▸ **Stated goal 1**
In the text about ISIS recruitment, about how many foreign fighters has the group recruited for Syria and Iraq?

▸ **Provided text**

Above Image: A crowd of Black Muslims applaud during Elijah Muhammad’s annual Saviors’ Day message in Chicago in 1974.
In respond to my recently posting a story on Facebook about an ISIS supporter in Phoenix (apparently an African-American male who had converted to Islam) who was searching for a midnight mass he could attack over Christmas, a friend asked me the following question.
“Is there a concern that black Americans, who feel marginalized in society, will be a segment of the population ISIS may try to manipulate and recruit? The Nation of Islam is still very active in the US, estimates of around 20,000 or more followers. And while I can distinguish between the Nation and ISIS, I am concerned that in our current political and social climate more African American males will be led to believe they are not valued in Western society. We have the case you have posted here, I think there was a potential plot in Miami a few months ago. I just worry if we do not address the appeal of ISIS to a disenfranchised group of vulnerable Americans, we may see more and more cases of this.”
There are many issues to consider here and I admit plainly that I am no expert on the Nation of Islam, how it indoctrinates its adherents, and the impact of black militancy or black nationalism ideology in the production of terrorists. As a result, let me address some of these points in more general terms and then tentatively theorize a bit about the details.
First, ISIS and other groups promoting extremist forms of Islam have demonstrated the ability to appeal broadly to people of all social groups, economic classes, races, and ethnicities around the globe. They have recruited anywhere around 30,000 foreign fighters to swell their ranks in Syria and Iraq over the last few years as they have fought to establish their “caliphate.” But those are just the numbers that gave up their lives at home, including thousands living in the western world, to go and join them on the ground in Syria or Iraq. A much larger support network of sympathizers made their ability to join ISIS possible and disturbingly high numbers of Muslims have expressed either relative indifference or outright support for ISIS in a number of Muslim countries around the world. Indeed, there are estimates that, at one point, ISIS’s propaganda reached 100 million people around the globe each day and there is no question that the group has armed supporters, sometimes numbering in the thousands (Libya, Nigeria, Egypt, etc…), in at least 20 countries, carrying out attacks against their many perceived enemies.

▸ **Stated goal 2**
From the listing, retype the lines starting with the line that contains "Go to the Log Files tab" and going on through the line that contains "coord(91,33)".

▸ **Records for processing**
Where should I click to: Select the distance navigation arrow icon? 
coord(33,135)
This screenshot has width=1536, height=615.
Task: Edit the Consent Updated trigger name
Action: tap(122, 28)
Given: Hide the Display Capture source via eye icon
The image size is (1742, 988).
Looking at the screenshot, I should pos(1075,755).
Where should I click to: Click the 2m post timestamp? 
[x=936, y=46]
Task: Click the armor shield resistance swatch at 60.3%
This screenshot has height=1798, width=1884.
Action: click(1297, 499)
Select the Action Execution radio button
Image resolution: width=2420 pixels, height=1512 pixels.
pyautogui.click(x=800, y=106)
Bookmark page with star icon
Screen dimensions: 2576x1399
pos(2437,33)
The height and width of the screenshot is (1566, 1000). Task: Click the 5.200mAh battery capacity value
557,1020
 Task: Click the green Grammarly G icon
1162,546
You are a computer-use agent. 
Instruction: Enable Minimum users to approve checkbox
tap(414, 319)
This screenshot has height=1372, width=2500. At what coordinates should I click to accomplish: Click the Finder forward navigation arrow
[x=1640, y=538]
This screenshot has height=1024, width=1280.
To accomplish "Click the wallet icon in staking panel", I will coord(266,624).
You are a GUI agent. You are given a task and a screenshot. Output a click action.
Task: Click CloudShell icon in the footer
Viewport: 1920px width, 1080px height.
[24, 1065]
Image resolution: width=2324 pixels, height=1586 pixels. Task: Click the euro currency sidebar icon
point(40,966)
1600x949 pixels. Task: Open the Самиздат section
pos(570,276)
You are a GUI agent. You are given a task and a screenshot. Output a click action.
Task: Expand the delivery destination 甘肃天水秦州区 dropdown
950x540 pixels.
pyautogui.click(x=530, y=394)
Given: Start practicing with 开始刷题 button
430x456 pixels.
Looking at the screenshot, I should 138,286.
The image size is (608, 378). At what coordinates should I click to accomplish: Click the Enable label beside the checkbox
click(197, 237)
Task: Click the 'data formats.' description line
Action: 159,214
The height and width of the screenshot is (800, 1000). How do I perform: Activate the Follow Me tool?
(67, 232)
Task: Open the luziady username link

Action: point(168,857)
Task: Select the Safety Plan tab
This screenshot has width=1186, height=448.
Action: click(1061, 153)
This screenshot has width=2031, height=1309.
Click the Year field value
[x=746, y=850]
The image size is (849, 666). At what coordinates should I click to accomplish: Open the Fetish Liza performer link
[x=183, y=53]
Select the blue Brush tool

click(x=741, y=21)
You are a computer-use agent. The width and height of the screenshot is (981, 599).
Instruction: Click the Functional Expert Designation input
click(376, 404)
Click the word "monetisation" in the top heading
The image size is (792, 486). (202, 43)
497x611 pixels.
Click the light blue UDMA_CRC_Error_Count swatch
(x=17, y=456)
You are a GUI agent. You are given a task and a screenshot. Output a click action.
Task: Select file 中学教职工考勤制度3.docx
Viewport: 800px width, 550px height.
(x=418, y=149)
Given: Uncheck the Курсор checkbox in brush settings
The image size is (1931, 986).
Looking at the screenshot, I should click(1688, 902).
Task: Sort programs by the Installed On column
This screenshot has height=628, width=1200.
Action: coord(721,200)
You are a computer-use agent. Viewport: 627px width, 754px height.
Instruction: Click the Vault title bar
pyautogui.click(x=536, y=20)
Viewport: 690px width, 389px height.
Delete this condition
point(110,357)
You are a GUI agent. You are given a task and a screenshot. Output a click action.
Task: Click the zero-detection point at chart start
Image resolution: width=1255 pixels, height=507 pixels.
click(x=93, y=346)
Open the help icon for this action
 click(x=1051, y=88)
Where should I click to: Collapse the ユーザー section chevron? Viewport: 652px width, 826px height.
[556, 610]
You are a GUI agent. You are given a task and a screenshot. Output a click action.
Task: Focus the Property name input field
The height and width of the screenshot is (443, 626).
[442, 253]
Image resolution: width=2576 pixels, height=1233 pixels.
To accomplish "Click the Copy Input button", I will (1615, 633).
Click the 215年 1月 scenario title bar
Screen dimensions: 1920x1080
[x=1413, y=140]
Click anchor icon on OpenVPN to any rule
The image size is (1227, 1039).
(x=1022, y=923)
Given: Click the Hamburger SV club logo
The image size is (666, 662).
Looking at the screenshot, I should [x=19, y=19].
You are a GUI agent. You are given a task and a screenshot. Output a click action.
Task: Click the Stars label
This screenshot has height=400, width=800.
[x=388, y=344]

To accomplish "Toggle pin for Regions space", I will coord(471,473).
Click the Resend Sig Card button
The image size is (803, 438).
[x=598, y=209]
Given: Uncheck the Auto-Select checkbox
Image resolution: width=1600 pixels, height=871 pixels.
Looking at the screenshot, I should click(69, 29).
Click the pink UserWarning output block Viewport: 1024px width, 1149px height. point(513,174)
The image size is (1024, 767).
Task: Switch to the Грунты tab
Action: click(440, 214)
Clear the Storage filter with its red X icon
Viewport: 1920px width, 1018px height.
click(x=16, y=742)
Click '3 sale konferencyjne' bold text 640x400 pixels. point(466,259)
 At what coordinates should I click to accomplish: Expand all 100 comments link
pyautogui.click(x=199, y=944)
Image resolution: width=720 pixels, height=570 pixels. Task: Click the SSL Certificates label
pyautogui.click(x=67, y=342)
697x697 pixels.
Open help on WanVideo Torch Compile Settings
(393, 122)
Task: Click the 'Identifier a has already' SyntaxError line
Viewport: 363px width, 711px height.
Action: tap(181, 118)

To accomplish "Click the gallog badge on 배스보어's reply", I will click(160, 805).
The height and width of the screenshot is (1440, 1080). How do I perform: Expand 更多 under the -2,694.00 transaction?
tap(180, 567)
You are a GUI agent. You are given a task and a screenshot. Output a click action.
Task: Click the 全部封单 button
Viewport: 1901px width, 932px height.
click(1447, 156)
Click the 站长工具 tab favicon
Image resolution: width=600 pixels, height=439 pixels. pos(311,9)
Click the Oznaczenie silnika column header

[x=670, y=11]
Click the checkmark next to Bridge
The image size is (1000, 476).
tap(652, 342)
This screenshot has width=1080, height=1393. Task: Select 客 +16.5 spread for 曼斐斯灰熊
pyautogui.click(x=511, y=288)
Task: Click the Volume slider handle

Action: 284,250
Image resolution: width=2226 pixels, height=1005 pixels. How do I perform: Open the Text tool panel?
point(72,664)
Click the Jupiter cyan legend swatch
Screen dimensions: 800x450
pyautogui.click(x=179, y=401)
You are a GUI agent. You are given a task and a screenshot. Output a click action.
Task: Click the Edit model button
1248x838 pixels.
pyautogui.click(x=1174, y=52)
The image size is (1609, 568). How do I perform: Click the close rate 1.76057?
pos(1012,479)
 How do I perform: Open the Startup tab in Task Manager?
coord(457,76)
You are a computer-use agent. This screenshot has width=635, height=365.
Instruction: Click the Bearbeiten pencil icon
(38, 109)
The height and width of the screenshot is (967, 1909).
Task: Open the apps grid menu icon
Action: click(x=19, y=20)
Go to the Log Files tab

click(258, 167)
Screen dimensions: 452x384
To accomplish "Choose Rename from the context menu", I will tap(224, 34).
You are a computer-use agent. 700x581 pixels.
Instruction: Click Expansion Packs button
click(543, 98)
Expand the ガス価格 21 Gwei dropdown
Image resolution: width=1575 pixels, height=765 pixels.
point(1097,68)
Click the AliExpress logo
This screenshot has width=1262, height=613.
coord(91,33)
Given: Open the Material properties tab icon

▸ **Expected output 1**
About 30,000.

▸ **Expected output 2**
Go to the Log Files tab

click(258, 167)
Screen dimensions: 452x384
To accomplish "Choose Rename from the context menu", I will tap(224, 34).
You are a computer-use agent. 700x581 pixels.
Instruction: Click Expansion Packs button
click(543, 98)
Expand the ガス価格 21 Gwei dropdown
Image resolution: width=1575 pixels, height=765 pixels.
point(1097,68)
Click the AliExpress logo
This screenshot has width=1262, height=613.
coord(91,33)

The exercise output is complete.